Given instruction: Reproduce each of the rows below word for word, omitting the pictures.

Input rows:

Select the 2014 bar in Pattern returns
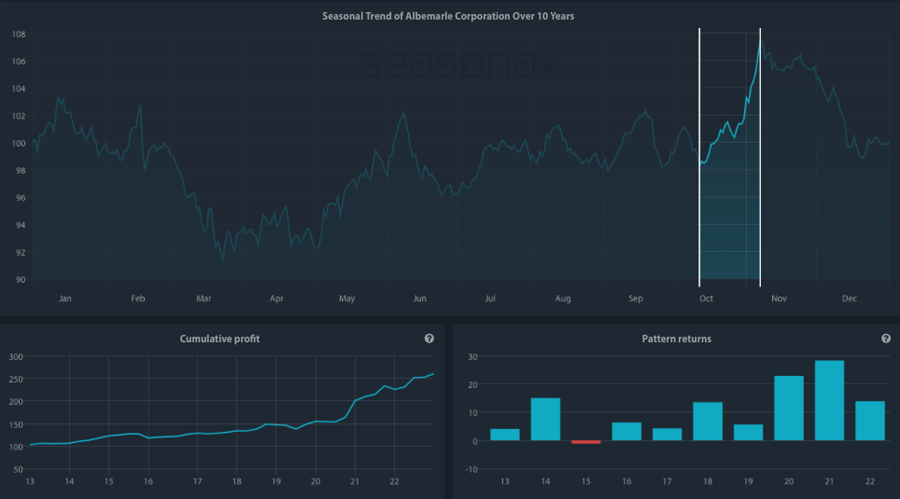This screenshot has width=900, height=499. tap(545, 419)
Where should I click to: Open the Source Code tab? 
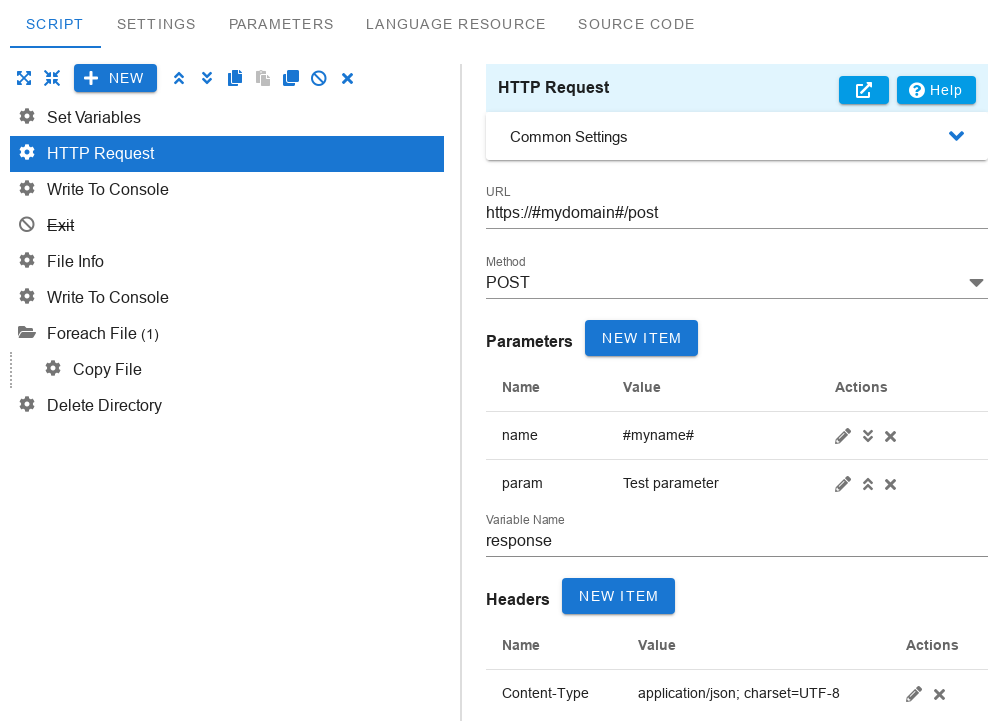(x=636, y=24)
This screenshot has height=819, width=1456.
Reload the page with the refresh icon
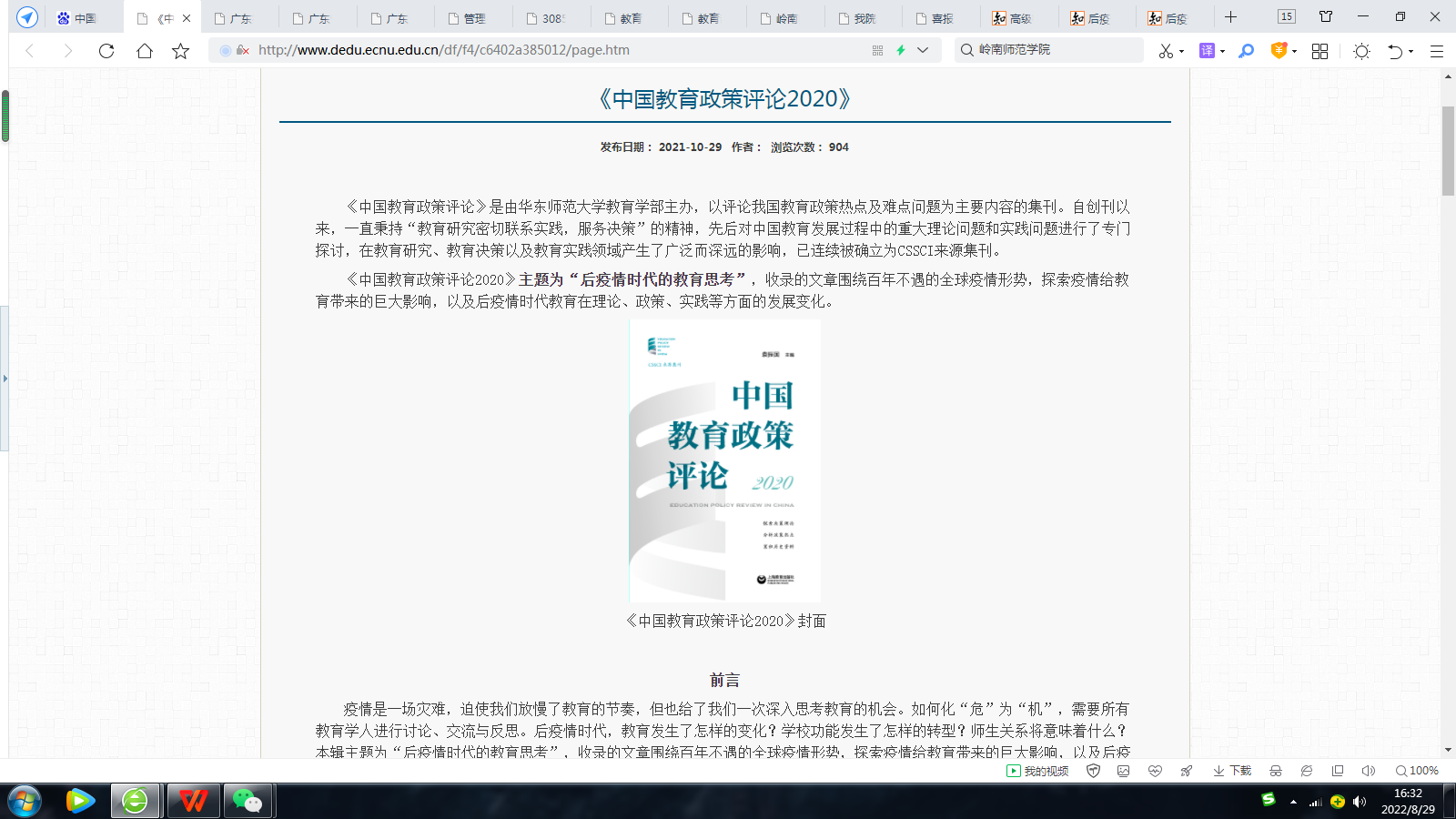click(x=106, y=51)
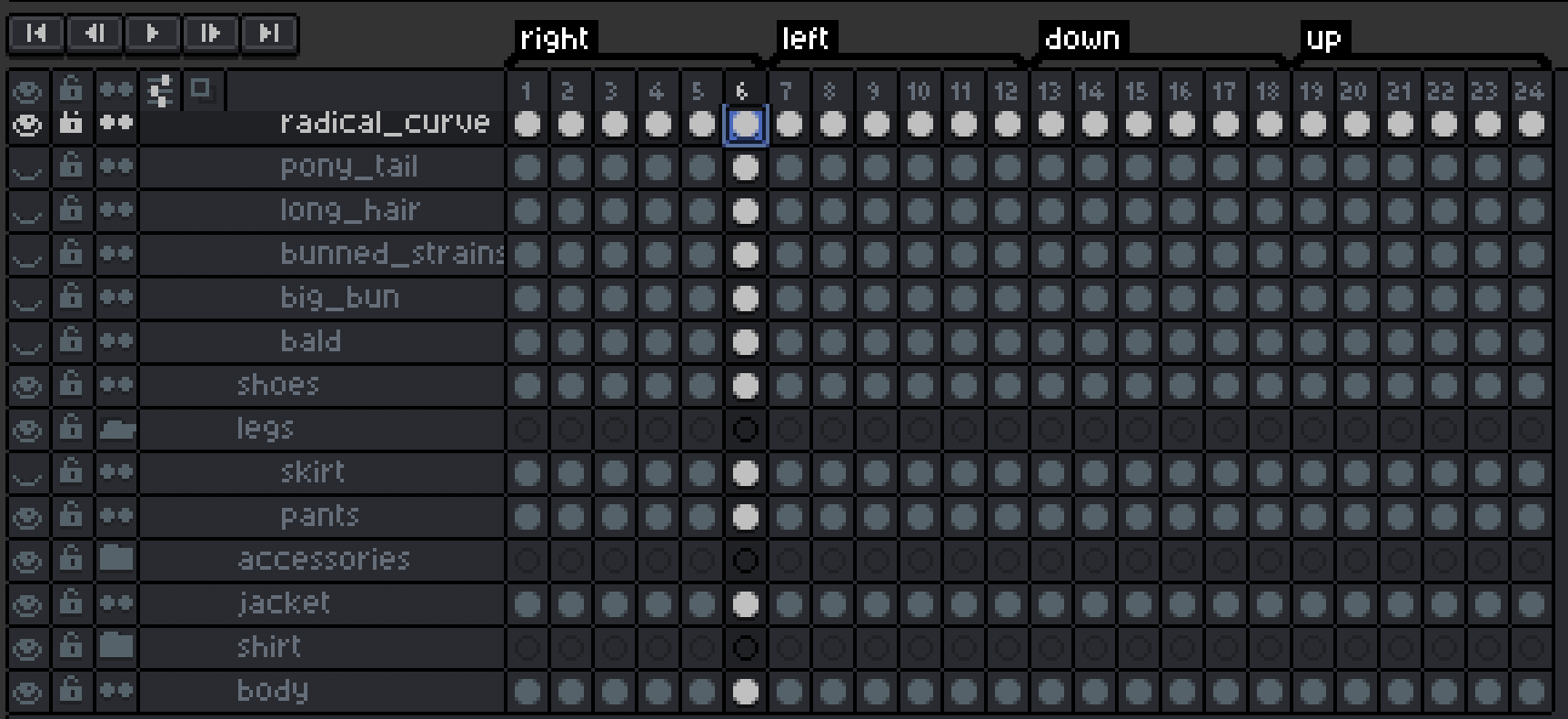Show the pony_tail layer

coord(27,167)
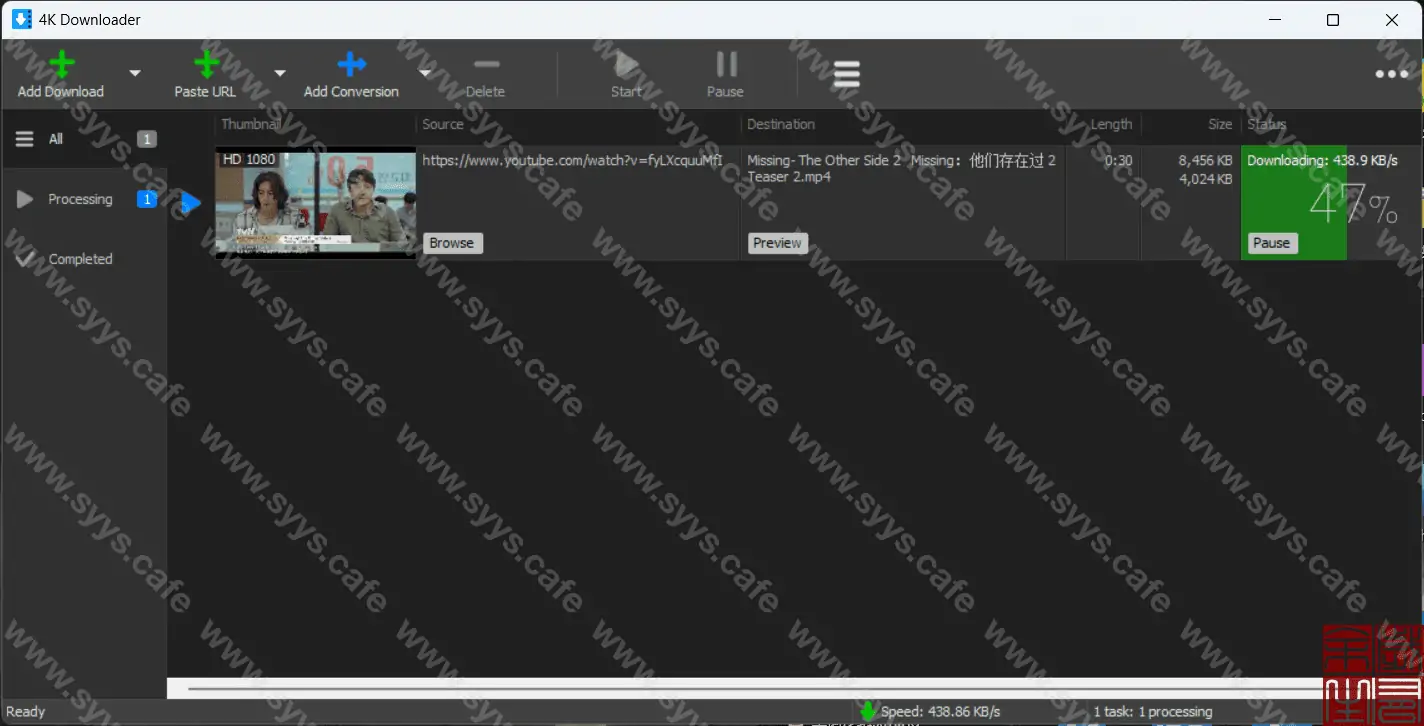Expand the Add Download dropdown arrow
This screenshot has height=726, width=1424.
[135, 73]
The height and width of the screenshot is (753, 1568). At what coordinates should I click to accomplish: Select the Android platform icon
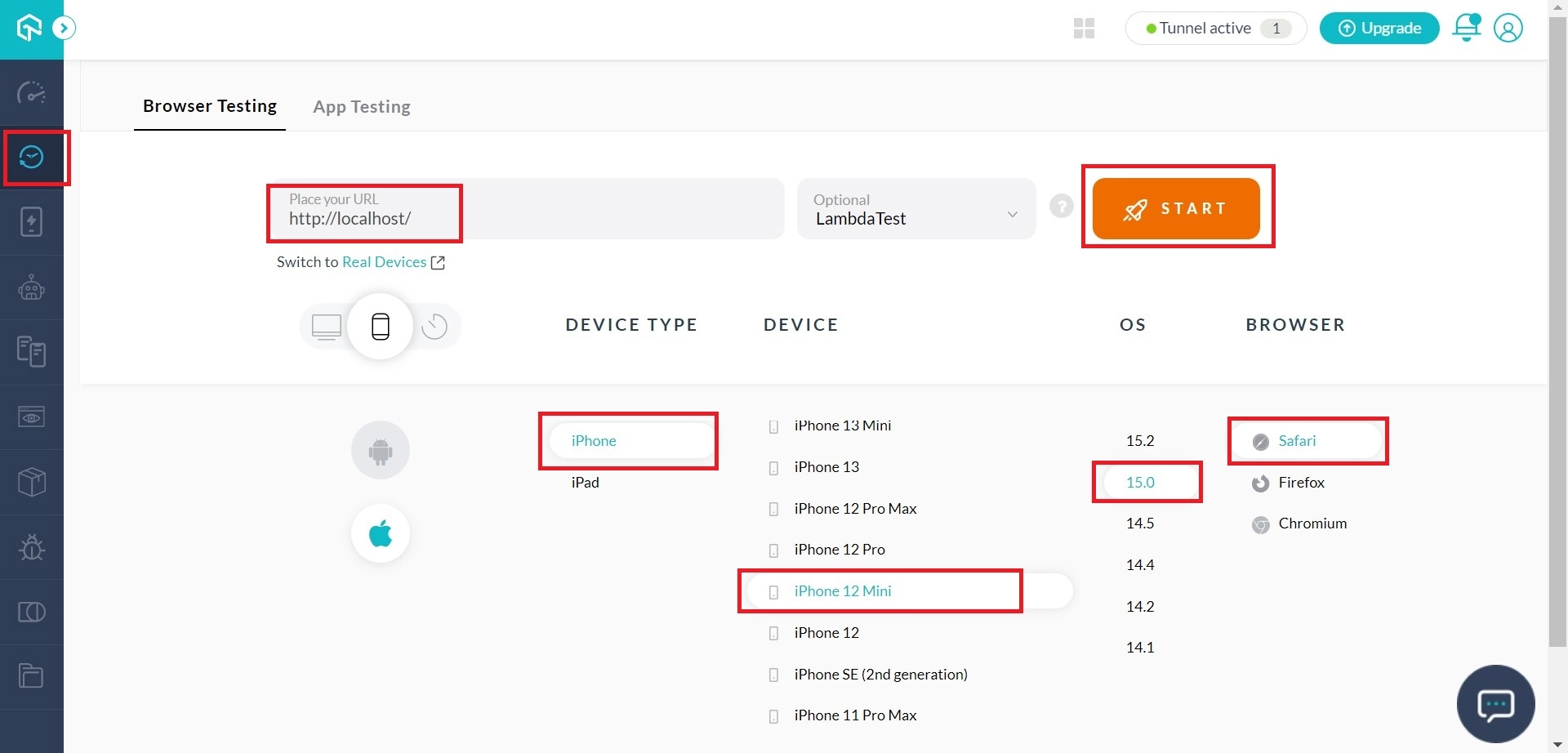point(381,450)
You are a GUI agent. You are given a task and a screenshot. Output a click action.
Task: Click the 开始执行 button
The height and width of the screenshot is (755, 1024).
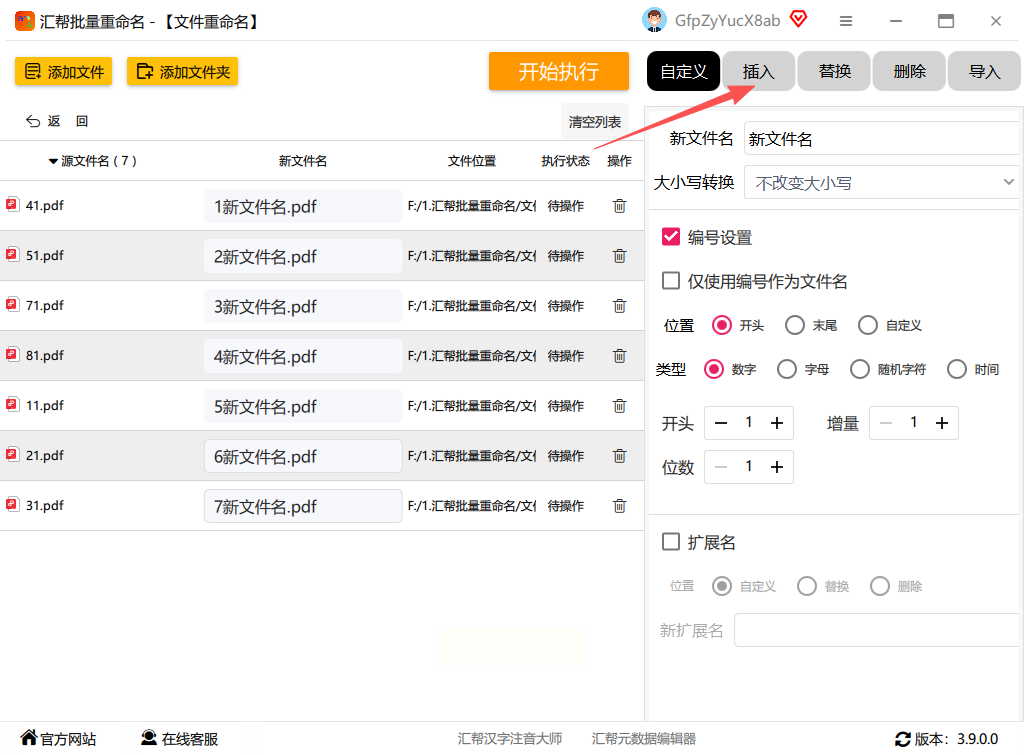[558, 71]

Solution for this task:
Select the 2014 bar in Pattern returns
This screenshot has width=900, height=499. tap(545, 419)
Where should I click to: Open the Source Code tab? 
(x=636, y=24)
This screenshot has height=819, width=1456.
Reload the page with the refresh icon
click(x=106, y=51)
Show the pony_tail layer

coord(27,167)
Expand the Add Download dropdown arrow
This screenshot has height=726, width=1424.
[135, 73]
The height and width of the screenshot is (753, 1568). At what coordinates should I click to accomplish: Select the Android platform icon
point(381,450)
You are a GUI agent. You are given a task and a screenshot. Output a click action.
Task: Click the 开始执行 button
The height and width of the screenshot is (755, 1024).
[558, 71]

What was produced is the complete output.